Supplied material ->
━━━━━━━━━━━━━━━━━━━━

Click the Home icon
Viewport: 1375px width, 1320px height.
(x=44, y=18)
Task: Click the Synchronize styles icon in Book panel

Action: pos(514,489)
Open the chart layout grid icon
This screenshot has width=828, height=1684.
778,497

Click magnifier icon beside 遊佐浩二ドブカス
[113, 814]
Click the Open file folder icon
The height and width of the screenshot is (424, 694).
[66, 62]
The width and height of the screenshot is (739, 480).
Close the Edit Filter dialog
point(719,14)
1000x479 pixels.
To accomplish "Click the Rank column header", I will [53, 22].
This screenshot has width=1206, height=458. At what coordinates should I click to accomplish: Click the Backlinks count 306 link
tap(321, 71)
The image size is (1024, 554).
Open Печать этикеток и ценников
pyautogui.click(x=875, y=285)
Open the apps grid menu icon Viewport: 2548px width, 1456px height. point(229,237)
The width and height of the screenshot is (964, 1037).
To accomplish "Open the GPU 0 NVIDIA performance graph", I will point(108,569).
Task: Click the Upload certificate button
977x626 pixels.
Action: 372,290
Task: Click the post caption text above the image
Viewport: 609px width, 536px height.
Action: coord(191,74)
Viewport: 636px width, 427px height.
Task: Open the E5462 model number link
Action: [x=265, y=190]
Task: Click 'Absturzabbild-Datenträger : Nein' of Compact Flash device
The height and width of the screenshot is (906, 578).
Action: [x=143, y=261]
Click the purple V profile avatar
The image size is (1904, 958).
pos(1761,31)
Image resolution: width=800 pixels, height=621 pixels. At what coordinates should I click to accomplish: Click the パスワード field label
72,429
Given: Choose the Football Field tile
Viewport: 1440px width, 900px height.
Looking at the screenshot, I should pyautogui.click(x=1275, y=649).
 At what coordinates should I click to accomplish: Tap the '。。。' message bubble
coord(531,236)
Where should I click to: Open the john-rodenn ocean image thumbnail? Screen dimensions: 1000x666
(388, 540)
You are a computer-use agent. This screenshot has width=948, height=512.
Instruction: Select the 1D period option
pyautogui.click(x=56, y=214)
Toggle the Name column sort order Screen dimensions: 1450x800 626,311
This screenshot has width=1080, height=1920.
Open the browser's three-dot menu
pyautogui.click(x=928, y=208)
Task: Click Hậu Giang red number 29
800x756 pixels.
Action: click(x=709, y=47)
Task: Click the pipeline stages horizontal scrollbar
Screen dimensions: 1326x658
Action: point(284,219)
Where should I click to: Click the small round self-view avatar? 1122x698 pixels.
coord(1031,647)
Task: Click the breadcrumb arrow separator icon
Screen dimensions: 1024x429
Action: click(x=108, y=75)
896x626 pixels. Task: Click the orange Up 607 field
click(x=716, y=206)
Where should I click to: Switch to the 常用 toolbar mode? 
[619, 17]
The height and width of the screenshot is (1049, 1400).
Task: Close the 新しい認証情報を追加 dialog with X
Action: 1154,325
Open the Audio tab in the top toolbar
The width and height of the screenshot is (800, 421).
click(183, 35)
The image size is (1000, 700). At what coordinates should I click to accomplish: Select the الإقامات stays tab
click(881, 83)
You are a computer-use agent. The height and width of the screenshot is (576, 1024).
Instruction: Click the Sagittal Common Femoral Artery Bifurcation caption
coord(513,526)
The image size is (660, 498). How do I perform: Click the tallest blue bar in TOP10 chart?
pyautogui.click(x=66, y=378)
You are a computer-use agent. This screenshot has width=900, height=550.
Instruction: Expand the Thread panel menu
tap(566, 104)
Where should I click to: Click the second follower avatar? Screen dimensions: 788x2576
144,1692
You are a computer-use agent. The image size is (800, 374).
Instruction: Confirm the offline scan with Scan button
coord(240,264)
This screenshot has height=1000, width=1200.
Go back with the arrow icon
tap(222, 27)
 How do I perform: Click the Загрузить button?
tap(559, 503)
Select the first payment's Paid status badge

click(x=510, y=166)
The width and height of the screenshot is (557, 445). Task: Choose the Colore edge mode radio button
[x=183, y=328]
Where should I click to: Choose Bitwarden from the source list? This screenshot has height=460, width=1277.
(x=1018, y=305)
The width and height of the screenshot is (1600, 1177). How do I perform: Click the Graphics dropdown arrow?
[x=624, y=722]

━━━━━━━━━━━━━━━━━━━━

In the records above, locate the line that contains "Open the browser's three-dot menu". Repeat it and every line after it, exactly, and nothing else.

Answer ->
Open the browser's three-dot menu
pyautogui.click(x=928, y=208)
Task: Click Hậu Giang red number 29
800x756 pixels.
Action: click(x=709, y=47)
Task: Click the pipeline stages horizontal scrollbar
Screen dimensions: 1326x658
Action: point(284,219)
Where should I click to: Click the small round self-view avatar? 1122x698 pixels.
coord(1031,647)
Task: Click the breadcrumb arrow separator icon
Screen dimensions: 1024x429
Action: click(x=108, y=75)
896x626 pixels. Task: Click the orange Up 607 field
click(x=716, y=206)
Where should I click to: Switch to the 常用 toolbar mode? 
[619, 17]
The height and width of the screenshot is (1049, 1400).
Task: Close the 新しい認証情報を追加 dialog with X
Action: 1154,325
Open the Audio tab in the top toolbar
The width and height of the screenshot is (800, 421).
click(183, 35)
The image size is (1000, 700). At what coordinates should I click to accomplish: Select the الإقامات stays tab
click(881, 83)
You are a computer-use agent. The height and width of the screenshot is (576, 1024).
Instruction: Click the Sagittal Common Femoral Artery Bifurcation caption
coord(513,526)
The image size is (660, 498). How do I perform: Click the tallest blue bar in TOP10 chart?
pyautogui.click(x=66, y=378)
You are a computer-use agent. This screenshot has width=900, height=550.
Instruction: Expand the Thread panel menu
tap(566, 104)
Where should I click to: Click the second follower avatar? Screen dimensions: 788x2576
144,1692
You are a computer-use agent. The image size is (800, 374).
Instruction: Confirm the offline scan with Scan button
coord(240,264)
This screenshot has height=1000, width=1200.
Go back with the arrow icon
tap(222, 27)
 How do I perform: Click the Загрузить button?
tap(559, 503)
Select the first payment's Paid status badge

click(x=510, y=166)
The width and height of the screenshot is (557, 445). Task: Choose the Colore edge mode radio button
[x=183, y=328]
Where should I click to: Choose Bitwarden from the source list? This screenshot has height=460, width=1277.
(x=1018, y=305)
The width and height of the screenshot is (1600, 1177). How do I perform: Click the Graphics dropdown arrow?
[x=624, y=722]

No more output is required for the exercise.